Les préférences des étudiants sont « très stables », constate l’étude, ce qui n’empêche pas une grande variété des disciplines comme des façons de les pratiquer : « Leur mode d’exercice est pour certaines majoritairement libéral (cardiologie, radiologie, dermatologie) ; pour d’autres, comme la néphrologie, la médecine interne et la neurologie, il est salarié. Les spécialités chirurgicales les plus prisées sont l’ophtalmologie et l’oto-rhino-laryngologie. Toutes ces spécialités [très demandées] figurent plutôt parmi les plus rémunératrices », peut-on lire.

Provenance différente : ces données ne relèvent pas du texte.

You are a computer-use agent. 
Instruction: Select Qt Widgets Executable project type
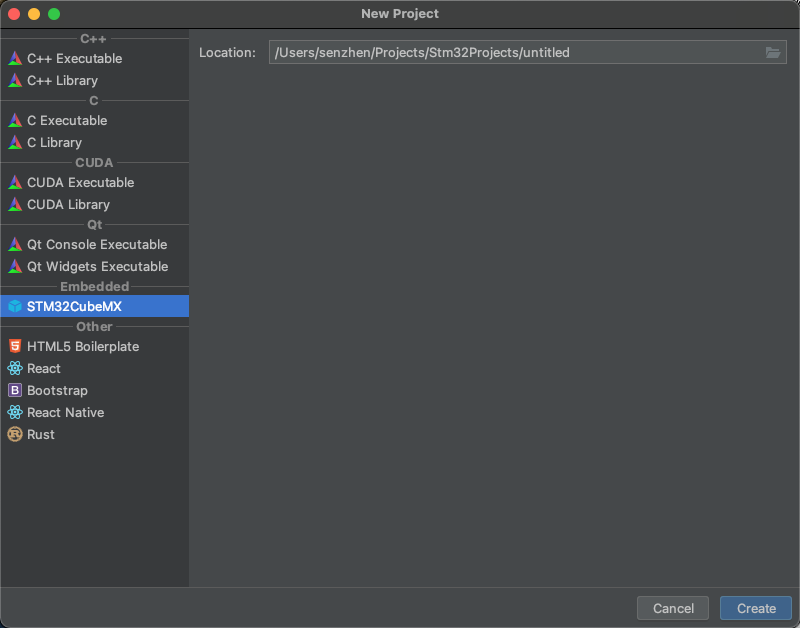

Pour autant, ce n’est pas le cas de la dermatologie, deuxième spécialité la plus prisée, qui ne figure pas dans la première moitié du classement en termes de rémunérations.

Nantes, Lyon… sont les plus demandées

Le mode de classement permet aussi de repérer quels territoires sont les plus demandés, puisque vingt-huit lieux de formation (dits « subdivisions ») sont proposés. La Drees a ainsi établi un « indicateur d’attractivité » : « Nantes arrive en tête, suivie de Lyon, Montpellier, Rennes, Bordeaux, Toulouse et Paris. A l’inverse, Limoges, Poitiers, Besançon, Amiens peinent à attirer les étudiants », précise la Drees. Qui ajoute : « 61 % des étudiants qui viennent à Limoges et 44 % de ceux qui sont affectés à Amiens ne pouvaient obtenir la spécialité obtenue dans leur région d’origine. »

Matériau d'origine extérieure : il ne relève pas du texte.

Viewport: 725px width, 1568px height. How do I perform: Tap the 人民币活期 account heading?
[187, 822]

Face à ces différences d’attractivité selon les régions, la conférence des doyens des facultés de médecine plaide pour créer des voies d’accès à la profession parallèles aux ECN, permettant de fixer les futurs professionnels de santé au sein des territoires. De son côté, l’Intersyndicat national des internes (ISNI) insiste sur la nécessité de promouvoir davantage de mesures incitatives.

Il existe des contrats d’engagement de service public (CESP), par lesquels des étudiants s’engagent, contre rémunération durant leurs études, à choisir une spécialité peu demandée ou à s’installer dans une zone manquant de médecins. Mais seulement 236 ont été proposés en 2016, dont 172 en médecine générale.